I have some OCD tendency's and these reflect in my brewing.  I also like to be uniformed in my equipment.  Like labeling the kegs, carboys and taplines.  I really don't know why, but a unpolished corny keg would drive me crazy.

After tossing out all my bottles swearing never to bottle again, (long live the keg) I learned to love sour beers.  This presented a problem.  I hate buying bottles, It's a waste of my hard earned money when I can buy them full at the liquor store.  This kind of competes with my OCD tendancies.  I really want all the bottles to match, I know it is a far fetched idea, stupid non the less.  Knowing that I can't buy a case of The Bruery's bottles, which in my opinion are the best commercial bottles in craft beer.  I need something else to link my bottles together as a whole.  I guess it is my personal way of "Branding"




 A easy way of doing this is to etch your homebrew bottles.  Plus, if you share your homebrew it is more likely to make its way back to you. (Empty and clean, I hope)  All you need is a plotter or a sticker shop to get your logo cut.  Have your logo reverse cut on vinyl material, then stick it to the bottle.  This is more important if you use text vs my simple logo.

Reversed cut vinyl

Almost ready for glass etching

Material is cut and ready

Once it is on the bottle and ready, take your finger and make sure the material is on the bottle correctly and little to no air gaps are visible.  

Homebrew glass etching

I used Armour Etch, I bought it on Amazon for about 10 bucks shipped.  My local Michael's does not carry it anymore do to people stealing them and tagging glass.  I used a pad brush to dip and cover the sticker area.  

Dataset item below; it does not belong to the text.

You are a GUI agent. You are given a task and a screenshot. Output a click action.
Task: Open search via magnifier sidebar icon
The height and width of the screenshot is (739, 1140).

Finished homebrew bottle etching

After 2 minutes you just wash the bottle off in the sink and peel the sticker off.  Above is the result.  As of today I have about 50 bottles etched.  A very cheap and cool addition to your homebrewery.

9 comments:

  1. You'd explained the process of etching those bottles to me, but the simplicity of it didn't really sink in until I saw the pictures. It's genius. Your logo is clean and looks good on the bottles. I didn't realize you expected those bottles back (and cleaned). I'll fill them back up and get around to returning them one of these days...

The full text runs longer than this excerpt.